Barclays Sees $15-$25 Barrel Downside If Manufacturing Activity Slows
Barclays: slowdown in global manufacturing activity could lead to increased downside for crude prices.
Barclays sees an estimated decline in Russia’s liquids output of 700,000 bpd from Q4 2023 to Q4 2024.
Barclays also isn’t writing off a potential boost in demand from China’s reopening.
Barclays cautioned on Tuesday that we could see a $15-$25 barrel downside risk for crude oil prices compared to its current forecast of $98 per barrel, according to Reuters.
In a recent note, Barclays linked that downside risk to a possible continued slowdown in global manufacturing activity. “Given the challenging macroeconomic backdrop (we) highlight $15-25/barrel of downside to our forecast if the slump in global manufacturing activity worsens similar to the 2008-09 episode,” Barclays said, adding that it “would imply 1-2 million barrels per day downside to our demand estimates.”
The bank said it remained “constructive” on oil prices, pointing to slowing U.S. output growth, market responses from OPEC+, and sanctions taking Russian crude supply off the market. Still, “the cyclical demand trends are pointing south for oil,” Barclays said.
Barclays sees an estimated decline in Russia’s liquids output of 700,000 bpd from Q4 2023 to Q4 2024.

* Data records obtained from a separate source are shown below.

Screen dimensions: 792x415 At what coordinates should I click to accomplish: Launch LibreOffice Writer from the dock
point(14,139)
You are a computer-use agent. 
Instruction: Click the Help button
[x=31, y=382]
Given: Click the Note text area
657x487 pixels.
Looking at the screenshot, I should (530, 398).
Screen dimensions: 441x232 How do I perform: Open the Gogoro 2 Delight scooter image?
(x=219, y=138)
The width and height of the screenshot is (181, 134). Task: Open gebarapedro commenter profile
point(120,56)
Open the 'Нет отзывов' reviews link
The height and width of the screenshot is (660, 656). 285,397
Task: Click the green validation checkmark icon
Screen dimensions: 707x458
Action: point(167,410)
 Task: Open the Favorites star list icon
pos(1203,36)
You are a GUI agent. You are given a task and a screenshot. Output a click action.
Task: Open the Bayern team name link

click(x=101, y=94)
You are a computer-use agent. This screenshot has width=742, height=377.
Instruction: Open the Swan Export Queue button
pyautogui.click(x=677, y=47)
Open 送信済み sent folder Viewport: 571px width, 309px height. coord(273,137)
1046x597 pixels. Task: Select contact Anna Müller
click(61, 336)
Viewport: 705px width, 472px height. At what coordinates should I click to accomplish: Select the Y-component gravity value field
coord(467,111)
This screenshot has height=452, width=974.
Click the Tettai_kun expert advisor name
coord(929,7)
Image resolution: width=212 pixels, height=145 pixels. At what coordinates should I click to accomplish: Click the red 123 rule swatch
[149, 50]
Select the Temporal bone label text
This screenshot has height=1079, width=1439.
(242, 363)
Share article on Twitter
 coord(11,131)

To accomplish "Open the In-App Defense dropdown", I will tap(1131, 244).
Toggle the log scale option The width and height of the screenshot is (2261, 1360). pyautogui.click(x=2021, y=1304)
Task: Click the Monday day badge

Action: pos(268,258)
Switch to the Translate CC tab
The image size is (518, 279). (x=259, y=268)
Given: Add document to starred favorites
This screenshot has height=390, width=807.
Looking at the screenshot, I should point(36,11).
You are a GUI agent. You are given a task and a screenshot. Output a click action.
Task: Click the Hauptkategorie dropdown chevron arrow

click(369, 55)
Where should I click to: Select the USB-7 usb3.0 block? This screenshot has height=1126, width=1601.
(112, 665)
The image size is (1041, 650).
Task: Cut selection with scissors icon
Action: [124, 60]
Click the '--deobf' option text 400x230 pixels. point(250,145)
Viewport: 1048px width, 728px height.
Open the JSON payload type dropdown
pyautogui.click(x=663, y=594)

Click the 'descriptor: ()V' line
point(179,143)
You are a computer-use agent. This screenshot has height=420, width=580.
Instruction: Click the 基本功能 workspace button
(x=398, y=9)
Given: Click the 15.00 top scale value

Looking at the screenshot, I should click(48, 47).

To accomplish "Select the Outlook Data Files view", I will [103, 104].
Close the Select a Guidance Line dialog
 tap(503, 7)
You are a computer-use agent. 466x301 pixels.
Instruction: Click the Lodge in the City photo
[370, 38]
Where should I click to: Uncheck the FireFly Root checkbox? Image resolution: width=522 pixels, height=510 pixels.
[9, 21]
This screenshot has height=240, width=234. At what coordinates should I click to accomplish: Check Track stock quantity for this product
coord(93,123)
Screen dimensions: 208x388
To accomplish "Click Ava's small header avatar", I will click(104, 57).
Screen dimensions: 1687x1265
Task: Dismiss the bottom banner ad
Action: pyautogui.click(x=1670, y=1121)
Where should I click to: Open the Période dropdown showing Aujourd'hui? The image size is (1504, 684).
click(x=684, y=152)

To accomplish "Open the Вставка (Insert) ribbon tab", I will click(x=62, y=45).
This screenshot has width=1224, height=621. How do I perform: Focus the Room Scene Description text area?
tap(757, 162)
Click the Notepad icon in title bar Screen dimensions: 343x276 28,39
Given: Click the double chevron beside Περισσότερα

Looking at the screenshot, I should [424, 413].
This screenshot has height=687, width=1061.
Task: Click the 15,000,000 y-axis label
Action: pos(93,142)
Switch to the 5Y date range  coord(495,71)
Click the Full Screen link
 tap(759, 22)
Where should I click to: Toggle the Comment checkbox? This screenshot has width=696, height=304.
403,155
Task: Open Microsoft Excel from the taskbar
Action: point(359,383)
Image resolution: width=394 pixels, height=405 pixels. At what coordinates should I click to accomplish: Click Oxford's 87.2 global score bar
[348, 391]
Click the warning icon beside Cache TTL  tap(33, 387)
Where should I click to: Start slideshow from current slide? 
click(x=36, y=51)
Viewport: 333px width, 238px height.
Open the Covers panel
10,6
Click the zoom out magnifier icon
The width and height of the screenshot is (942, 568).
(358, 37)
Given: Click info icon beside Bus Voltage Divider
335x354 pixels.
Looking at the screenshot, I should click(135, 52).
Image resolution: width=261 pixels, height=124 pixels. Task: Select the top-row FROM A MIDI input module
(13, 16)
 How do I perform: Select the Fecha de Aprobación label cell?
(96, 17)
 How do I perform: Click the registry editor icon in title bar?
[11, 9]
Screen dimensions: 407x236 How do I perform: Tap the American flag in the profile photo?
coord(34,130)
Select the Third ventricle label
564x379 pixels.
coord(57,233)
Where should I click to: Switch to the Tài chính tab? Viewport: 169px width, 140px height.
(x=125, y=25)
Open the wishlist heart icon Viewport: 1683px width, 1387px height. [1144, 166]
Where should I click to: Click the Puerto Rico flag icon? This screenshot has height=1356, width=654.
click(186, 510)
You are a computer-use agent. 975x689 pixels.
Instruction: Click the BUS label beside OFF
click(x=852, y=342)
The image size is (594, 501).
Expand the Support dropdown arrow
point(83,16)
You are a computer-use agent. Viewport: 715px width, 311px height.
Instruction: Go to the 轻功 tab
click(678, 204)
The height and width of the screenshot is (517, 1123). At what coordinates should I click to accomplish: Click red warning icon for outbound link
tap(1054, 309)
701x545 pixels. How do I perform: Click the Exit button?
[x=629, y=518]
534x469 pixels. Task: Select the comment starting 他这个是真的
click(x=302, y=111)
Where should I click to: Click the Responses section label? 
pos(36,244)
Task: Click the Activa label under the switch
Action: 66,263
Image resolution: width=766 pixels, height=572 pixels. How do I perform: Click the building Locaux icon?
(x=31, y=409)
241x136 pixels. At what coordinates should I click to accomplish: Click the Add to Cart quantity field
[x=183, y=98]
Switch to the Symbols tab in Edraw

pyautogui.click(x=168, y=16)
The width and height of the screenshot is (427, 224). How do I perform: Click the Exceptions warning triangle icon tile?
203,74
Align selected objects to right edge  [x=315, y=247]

The forecast comes as the EIA published a new 2023 Brent crude forecast as well. The Energy Information Administration estimates that the average price for Brent crude oil will be $83.10 per barrel this year—down from $100.94 per barrel last year, the latest edition of its Short Term Energy Outlook published on Tuesday shows.
While highlighting the potential downside risk, Barclays also isn’t writing off a potential boost in demand from China’s reopening, given the complete shift way from its previous zero-Covid response. Barclays is forecasting China’s oil demand to increase by 1.1 million bpd this year.
Barclays lowered its Brent crude oil price forecast for 2022 and 2023 last October to $100 and $98 per barrel, respectively, due to an expectation of slowing growth in oil demand—this followed a previous downward revision in August to $103 per barrel for both years.